1. The claim laid bare: an outrageous price tag that doesn't add up
The circulating assertion states Obama spent $376 million to install a White House basketball court—an amount that would far exceed typical costs for such projects and would require congressional approval and clear line-item documentation. Investigations find no record of a separate $376 million appropriation for a basketball court in 2009 or subsequent White House spending reports. Reporting repeatedly flags the figure as implausible and unsupported by publicly available procurement or budget records, and no official White House accounting attributes that sum to a courtside installation [1] [4].

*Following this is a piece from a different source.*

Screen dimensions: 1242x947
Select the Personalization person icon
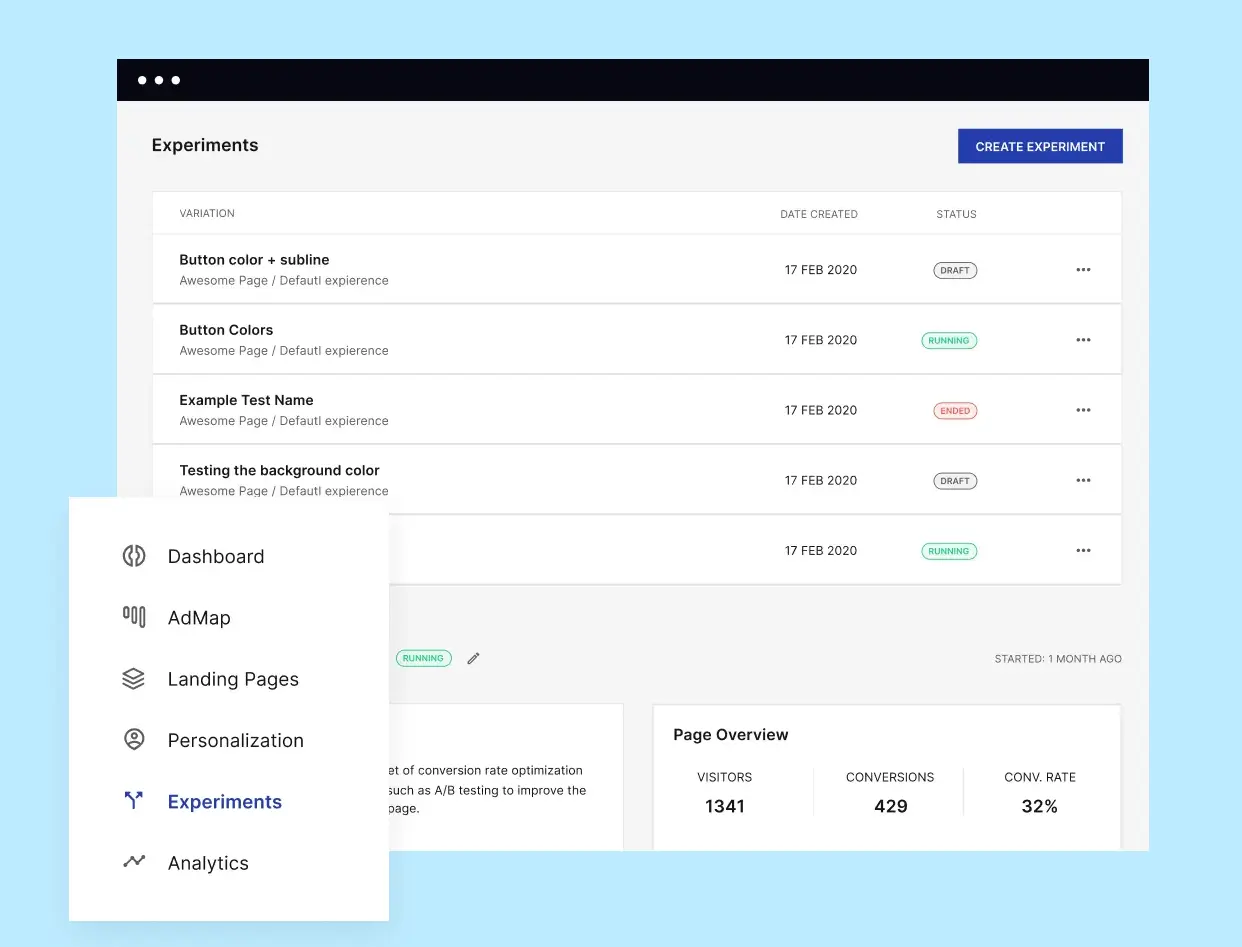click(133, 740)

2. What actually happened at the South Lawn: a retrofit, not a palace of sport
White House archives and fact-checkers document that the Obamas adapted a mid-20th-century tennis court for dual use by adding hoops and court markings in 2009, rather than constructing a brand-new, elaborate basketball facility. This modification involved relatively minor physical changes to enable basketball play on the same surface as tennis and did not entail major construction or demolition. Sources emphasize the adaptation of an existing amenity rather than a standalone, costly project, and they note the lack of disclosed or itemized costs specifically for hoops and striping [5] [4].
3. What the plausible price range looks like and funding gaps
Independent estimates for constructing or resurfacing an outdoor full-size court range widely—from roughly $17,000 to over $200,000 depending on materials and amenities—but remain orders of magnitude below $376 million. Fact-checking pieces compile typical market figures and conclude the basketball adaptation plausibly fell in the lower end of that spectrum. Crucially, reporting finds no clear public record about who paid for the hoops and markings, with some outlets noting the possibility of private funding, while others treat the cost as de minimis within broader maintenance budgets [1] [4].
4. Where the $376 million figure actually comes from—and why it's misleading
The $376 million number appears tied to a larger Obama-era White House renovation program initiated around 2010 that addressed extensive internal systems—electrical, HVAC, fire suppression—and that was reported as a multimillion-dollar overhaul. That program was an approved, itemized renovation affecting building infrastructure, not the outdoor court. Conflating that comprehensive renovation budget with the modest tennis-to-basketball adaptation misattributes scope and funding, producing a politically charged falsehood that inflates a simple amenity upgrade into an extravagant misuse of funds [3] [2].
5. How the falsehood spreads and the likely motives behind it
The misstatement resurfaces in political debates and social media amid comparisons of presidential renovations, often framed to suggest wasteful spending by Democrats while contrasting with later projects by other administrations. This pattern shows agenda-driven amplification: a minor or privately funded upgrade becomes a weaponized statistic when attached to a large renovation number. Fact-checkers flag the claim as a shortcut for partisan messaging rather than a reliable accounting of expenditures, and they note that lack of clear sourcing and sloppy aggregation of different budgets fuels the viral falsehood [1] [6] [5].
6. Bottom line and how to verify similar claims in the future
The evidence is clear: Obama did not spend $376 million on a White House basketball court; the court was an adaptation of an existing tennis court and any work involved would be consistent with standard, much smaller costs or privately funded improvements. To verify similar claims, consult primary White House budget documents, congressional appropriations for specific fiscal years, and contemporaneous archived White House communications; rely on reputable fact-checks that distinguish between targeted line items and broad renovation totals [4] [2] [1].